▶ [SET PROBLEM] Copy out every row below, substituting "You are a screen-navigation assistant." for each occurrence of "You are a computer-use agent." and keeping everything else unchanged.

[Rows on where targets appear]
- - - - -

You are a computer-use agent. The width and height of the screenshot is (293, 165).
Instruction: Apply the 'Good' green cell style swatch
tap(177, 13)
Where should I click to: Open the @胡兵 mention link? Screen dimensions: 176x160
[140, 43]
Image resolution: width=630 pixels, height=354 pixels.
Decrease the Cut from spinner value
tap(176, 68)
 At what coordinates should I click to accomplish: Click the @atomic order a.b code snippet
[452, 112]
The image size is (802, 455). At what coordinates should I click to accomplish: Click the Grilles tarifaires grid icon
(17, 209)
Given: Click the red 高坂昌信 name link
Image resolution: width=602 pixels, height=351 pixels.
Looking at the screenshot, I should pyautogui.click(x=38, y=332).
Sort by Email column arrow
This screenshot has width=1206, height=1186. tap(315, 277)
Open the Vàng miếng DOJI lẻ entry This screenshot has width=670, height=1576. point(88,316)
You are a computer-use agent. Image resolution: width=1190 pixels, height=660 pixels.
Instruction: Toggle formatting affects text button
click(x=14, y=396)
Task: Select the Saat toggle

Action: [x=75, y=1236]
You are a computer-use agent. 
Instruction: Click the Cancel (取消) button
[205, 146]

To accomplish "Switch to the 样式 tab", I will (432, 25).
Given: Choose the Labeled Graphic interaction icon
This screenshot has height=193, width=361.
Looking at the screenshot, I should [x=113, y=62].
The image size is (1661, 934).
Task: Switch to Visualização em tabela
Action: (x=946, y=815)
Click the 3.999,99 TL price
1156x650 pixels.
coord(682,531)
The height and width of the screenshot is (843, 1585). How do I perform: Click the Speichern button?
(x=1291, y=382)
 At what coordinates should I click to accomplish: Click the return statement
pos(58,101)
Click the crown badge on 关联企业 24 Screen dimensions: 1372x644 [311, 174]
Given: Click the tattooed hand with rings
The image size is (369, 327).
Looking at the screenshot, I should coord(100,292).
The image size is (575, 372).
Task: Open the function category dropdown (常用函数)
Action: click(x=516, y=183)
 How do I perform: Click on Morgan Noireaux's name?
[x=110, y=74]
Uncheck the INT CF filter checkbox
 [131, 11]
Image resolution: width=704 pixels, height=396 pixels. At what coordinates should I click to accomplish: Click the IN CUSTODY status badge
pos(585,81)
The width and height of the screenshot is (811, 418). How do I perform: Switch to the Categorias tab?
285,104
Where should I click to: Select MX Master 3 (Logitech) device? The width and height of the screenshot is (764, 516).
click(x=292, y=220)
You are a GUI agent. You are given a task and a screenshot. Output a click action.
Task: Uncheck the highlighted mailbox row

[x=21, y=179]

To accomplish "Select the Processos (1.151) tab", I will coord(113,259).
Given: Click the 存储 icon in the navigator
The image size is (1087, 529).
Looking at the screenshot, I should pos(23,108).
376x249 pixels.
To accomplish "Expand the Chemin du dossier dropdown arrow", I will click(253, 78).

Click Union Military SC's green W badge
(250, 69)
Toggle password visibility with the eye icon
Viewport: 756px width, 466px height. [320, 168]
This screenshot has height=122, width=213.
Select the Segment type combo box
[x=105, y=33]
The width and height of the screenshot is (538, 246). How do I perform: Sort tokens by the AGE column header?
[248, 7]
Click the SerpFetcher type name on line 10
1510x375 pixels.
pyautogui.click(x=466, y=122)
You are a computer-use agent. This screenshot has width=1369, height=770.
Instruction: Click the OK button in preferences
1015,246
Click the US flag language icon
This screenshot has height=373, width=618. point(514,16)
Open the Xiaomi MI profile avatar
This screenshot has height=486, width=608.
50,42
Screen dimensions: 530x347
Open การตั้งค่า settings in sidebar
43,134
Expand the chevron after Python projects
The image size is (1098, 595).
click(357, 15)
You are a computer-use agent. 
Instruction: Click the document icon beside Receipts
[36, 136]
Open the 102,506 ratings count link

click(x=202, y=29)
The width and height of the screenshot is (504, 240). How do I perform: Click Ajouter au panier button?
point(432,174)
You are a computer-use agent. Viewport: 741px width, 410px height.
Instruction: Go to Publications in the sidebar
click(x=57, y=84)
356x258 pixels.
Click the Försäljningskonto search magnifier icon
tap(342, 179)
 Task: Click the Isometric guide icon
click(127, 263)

- - - - -

▶ [FULL RESPONSE]
You are a screen-navigation assistant. The width and height of the screenshot is (293, 165).
Instruction: Apply the 'Good' green cell style swatch
tap(177, 13)
Where should I click to: Open the @胡兵 mention link? Screen dimensions: 176x160
[140, 43]
Image resolution: width=630 pixels, height=354 pixels.
Decrease the Cut from spinner value
tap(176, 68)
 At what coordinates should I click to accomplish: Click the @atomic order a.b code snippet
[452, 112]
The image size is (802, 455). At what coordinates should I click to accomplish: Click the Grilles tarifaires grid icon
(17, 209)
Given: Click the red 高坂昌信 name link
Image resolution: width=602 pixels, height=351 pixels.
Looking at the screenshot, I should pyautogui.click(x=38, y=332).
Sort by Email column arrow
This screenshot has width=1206, height=1186. tap(315, 277)
Open the Vàng miếng DOJI lẻ entry This screenshot has width=670, height=1576. point(88,316)
You are a screen-navigation assistant. Image resolution: width=1190 pixels, height=660 pixels.
Instruction: Toggle formatting affects text button
click(x=14, y=396)
Task: Select the Saat toggle

Action: [x=75, y=1236]
You are a screen-navigation assistant. 
Instruction: Click the Cancel (取消) button
[205, 146]

To accomplish "Switch to the 样式 tab", I will (432, 25).
Given: Choose the Labeled Graphic interaction icon
This screenshot has height=193, width=361.
Looking at the screenshot, I should [x=113, y=62].
The image size is (1661, 934).
Task: Switch to Visualização em tabela
Action: (x=946, y=815)
Click the 3.999,99 TL price
1156x650 pixels.
coord(682,531)
The height and width of the screenshot is (843, 1585). How do I perform: Click the Speichern button?
(x=1291, y=382)
 At what coordinates should I click to accomplish: Click the return statement
pos(58,101)
Click the crown badge on 关联企业 24 Screen dimensions: 1372x644 [311, 174]
Given: Click the tattooed hand with rings
The image size is (369, 327).
Looking at the screenshot, I should coord(100,292).
The image size is (575, 372).
Task: Open the function category dropdown (常用函数)
Action: click(x=516, y=183)
 How do I perform: Click on Morgan Noireaux's name?
[x=110, y=74]
Uncheck the INT CF filter checkbox
 [131, 11]
Image resolution: width=704 pixels, height=396 pixels. At what coordinates should I click to accomplish: Click the IN CUSTODY status badge
pos(585,81)
The width and height of the screenshot is (811, 418). How do I perform: Switch to the Categorias tab?
285,104
Where should I click to: Select MX Master 3 (Logitech) device? The width and height of the screenshot is (764, 516).
click(x=292, y=220)
You are a GUI agent. You are given a task and a screenshot. Output a click action.
Task: Uncheck the highlighted mailbox row

[x=21, y=179]

To accomplish "Select the Processos (1.151) tab", I will coord(113,259).
Given: Click the 存储 icon in the navigator
The image size is (1087, 529).
Looking at the screenshot, I should pos(23,108).
376x249 pixels.
To accomplish "Expand the Chemin du dossier dropdown arrow", I will click(253, 78).

Click Union Military SC's green W badge
(250, 69)
Toggle password visibility with the eye icon
Viewport: 756px width, 466px height. [320, 168]
This screenshot has height=122, width=213.
Select the Segment type combo box
[x=105, y=33]
The width and height of the screenshot is (538, 246). How do I perform: Sort tokens by the AGE column header?
[248, 7]
Click the SerpFetcher type name on line 10
1510x375 pixels.
pyautogui.click(x=466, y=122)
You are a screen-navigation assistant. This screenshot has width=1369, height=770.
Instruction: Click the OK button in preferences
1015,246
Click the US flag language icon
This screenshot has height=373, width=618. point(514,16)
Open the Xiaomi MI profile avatar
This screenshot has height=486, width=608.
50,42
Screen dimensions: 530x347
Open การตั้งค่า settings in sidebar
43,134
Expand the chevron after Python projects
The image size is (1098, 595).
click(357, 15)
You are a screen-navigation assistant. 
Instruction: Click the document icon beside Receipts
[36, 136]
Open the 102,506 ratings count link

click(x=202, y=29)
The width and height of the screenshot is (504, 240). How do I perform: Click Ajouter au panier button?
point(432,174)
You are a screen-navigation assistant. Viewport: 741px width, 410px height.
Instruction: Go to Publications in the sidebar
click(x=57, y=84)
356x258 pixels.
Click the Försäljningskonto search magnifier icon
tap(342, 179)
 Task: Click the Isometric guide icon
click(127, 263)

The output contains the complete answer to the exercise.